**Task requirements**: Could you carry on the discussion of Pertronix ignition systems from the point where it stops?

**Supplied passage**:

◆ ◆ ◆ ◆ ◆

One important thing is to make sure your charging system is putting out at least 12v at idle with all your accessories on. The pertonix needs 12v or the car will run rough at idle and possibly stall. I bumped up my idle a little bit. At this time my Charger is the car I drive on weekends and to weekly car shows. So I wasn't looking to start changing/updating a bunch of stuff. I'll do that when after I get my 65 Sport Fury done. So a bump in the idle was needed until I start the process of doing things to the Charger.

Hope this helps you out.
 
I've got the Pertronix on two of my cars currently and have no complaints. Go with the 40K coil too and bypass the ballast resistor.
 
Lots of folks have had no problems and at the time I wanted to keep my 67 as close to original as possible. So I ordered the Pertronix system. It screwed up my tach and I never got it running correctly. I called them and they wanted me to "go to Radio Shack" and get ... so, I sent it back. Another item you have to be careful of is leaving the key in the acc position. The older generations will burn up you ignition system. Can't speak for the newer one but that was on their website.
Anyway, I am VERY happy with the Mopar Performance system. Didn't take much to put the ECU out of the way and works with the original ballast. Runs great!
 
Does the pertronix ignition system eliminate the orange ignition box in the firewall?
 
The 2nd generations are not as susceptible to "key left in acc position" as the Gen1 Pertronix modules. If using stock coil hook the red wire up to 12V side of the ballast resistor, black to negative side of the coil. If using the Petronix Hot Spark coils bypass the resistor.

◆ ◆ ◆ ◆ ◆

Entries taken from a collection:
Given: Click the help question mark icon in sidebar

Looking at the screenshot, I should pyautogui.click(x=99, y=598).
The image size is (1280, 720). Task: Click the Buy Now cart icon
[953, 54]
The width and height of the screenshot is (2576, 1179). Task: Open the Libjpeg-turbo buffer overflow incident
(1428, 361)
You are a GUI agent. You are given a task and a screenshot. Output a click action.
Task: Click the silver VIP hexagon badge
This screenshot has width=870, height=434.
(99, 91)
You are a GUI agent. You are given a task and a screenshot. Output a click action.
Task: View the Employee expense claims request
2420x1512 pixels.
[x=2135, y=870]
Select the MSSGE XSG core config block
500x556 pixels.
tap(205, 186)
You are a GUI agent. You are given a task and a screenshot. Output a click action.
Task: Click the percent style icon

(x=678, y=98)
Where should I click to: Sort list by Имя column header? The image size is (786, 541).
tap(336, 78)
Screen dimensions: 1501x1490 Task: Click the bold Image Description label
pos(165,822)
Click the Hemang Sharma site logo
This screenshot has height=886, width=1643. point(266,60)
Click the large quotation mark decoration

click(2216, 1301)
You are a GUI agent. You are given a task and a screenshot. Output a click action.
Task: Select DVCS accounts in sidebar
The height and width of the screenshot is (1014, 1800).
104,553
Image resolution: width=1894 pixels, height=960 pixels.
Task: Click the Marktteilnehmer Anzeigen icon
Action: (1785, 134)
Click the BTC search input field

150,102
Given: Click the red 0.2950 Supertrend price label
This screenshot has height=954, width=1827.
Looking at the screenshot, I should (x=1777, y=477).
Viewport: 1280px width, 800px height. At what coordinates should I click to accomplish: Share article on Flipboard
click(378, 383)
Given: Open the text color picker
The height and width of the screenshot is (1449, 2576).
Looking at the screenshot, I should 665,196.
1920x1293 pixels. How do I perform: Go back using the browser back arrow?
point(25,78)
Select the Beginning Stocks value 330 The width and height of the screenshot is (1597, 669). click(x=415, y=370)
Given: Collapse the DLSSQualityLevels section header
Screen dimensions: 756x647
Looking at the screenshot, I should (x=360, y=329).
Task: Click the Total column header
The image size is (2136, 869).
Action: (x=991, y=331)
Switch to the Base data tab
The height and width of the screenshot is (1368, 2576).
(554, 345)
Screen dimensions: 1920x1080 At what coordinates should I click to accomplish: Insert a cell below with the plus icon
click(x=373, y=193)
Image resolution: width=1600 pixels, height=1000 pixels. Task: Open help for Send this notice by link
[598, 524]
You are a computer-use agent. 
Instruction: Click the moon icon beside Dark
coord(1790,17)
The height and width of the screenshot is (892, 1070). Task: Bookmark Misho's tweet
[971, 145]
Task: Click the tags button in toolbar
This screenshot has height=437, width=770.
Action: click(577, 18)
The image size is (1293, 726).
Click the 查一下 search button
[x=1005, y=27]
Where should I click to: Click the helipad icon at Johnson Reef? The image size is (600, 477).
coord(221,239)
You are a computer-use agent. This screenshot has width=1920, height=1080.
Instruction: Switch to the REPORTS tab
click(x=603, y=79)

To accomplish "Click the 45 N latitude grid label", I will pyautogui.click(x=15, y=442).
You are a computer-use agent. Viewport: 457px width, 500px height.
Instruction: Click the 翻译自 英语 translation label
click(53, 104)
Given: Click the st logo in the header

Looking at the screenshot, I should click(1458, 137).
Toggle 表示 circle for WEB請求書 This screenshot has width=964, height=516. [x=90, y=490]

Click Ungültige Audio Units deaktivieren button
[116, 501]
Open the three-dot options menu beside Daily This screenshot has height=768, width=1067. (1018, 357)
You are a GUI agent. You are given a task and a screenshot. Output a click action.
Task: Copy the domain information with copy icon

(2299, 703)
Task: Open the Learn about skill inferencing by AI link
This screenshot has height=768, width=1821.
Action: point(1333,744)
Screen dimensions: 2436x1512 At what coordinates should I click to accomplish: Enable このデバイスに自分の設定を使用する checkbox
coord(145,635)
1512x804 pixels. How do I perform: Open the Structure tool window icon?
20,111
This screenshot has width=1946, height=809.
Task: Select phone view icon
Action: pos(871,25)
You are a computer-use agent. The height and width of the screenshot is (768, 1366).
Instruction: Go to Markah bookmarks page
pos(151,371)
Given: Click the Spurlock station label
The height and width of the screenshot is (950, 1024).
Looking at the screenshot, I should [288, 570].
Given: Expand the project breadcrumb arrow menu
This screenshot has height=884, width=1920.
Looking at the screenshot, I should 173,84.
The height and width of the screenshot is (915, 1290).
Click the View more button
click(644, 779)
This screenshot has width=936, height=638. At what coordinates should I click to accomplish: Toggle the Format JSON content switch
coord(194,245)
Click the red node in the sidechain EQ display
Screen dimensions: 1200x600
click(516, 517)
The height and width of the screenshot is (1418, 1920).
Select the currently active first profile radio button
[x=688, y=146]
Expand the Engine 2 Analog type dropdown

◆ ◆ ◆ ◆ ◆

**Task result**:
I've used Pertronix on two cars. The first one used the earlier type or type 1 if you wish. With this type you cannot leave the ignition on without the engine running or you will burn out the module, you have about 30 seconds until that happens. However, you can leave the key in the Accessory position with no problems. The type 2 Pertronix does not suffer from this problem, they fixed it. You must have 12 volts to it at all times. Simple to do, just run your wire from the 12 volt side of the ballast resistor or jump as previously mentioned. I have found them reliable. Also, I added an after market tachometer to one of my cars and had no problem with. I suspect the earlier complaint on this thread was a from using an OEM tach with a system that uses 12 plus volts at the coil. I do recommend using their coil with the conversion unit a Mopar OEM coil won't last long.
 
The other item that came in conversation is parts. Lets face it, everything breaks eventually. If you put this or any aftermarket kit on your car that replacement parts need to be ordered, your down on the side of the road.
The plus with the Mopar system is you can walk into NAPA or Autozone and get a ballast or ECU off the shelf.
In my book that was priceless. Just my 2 cents.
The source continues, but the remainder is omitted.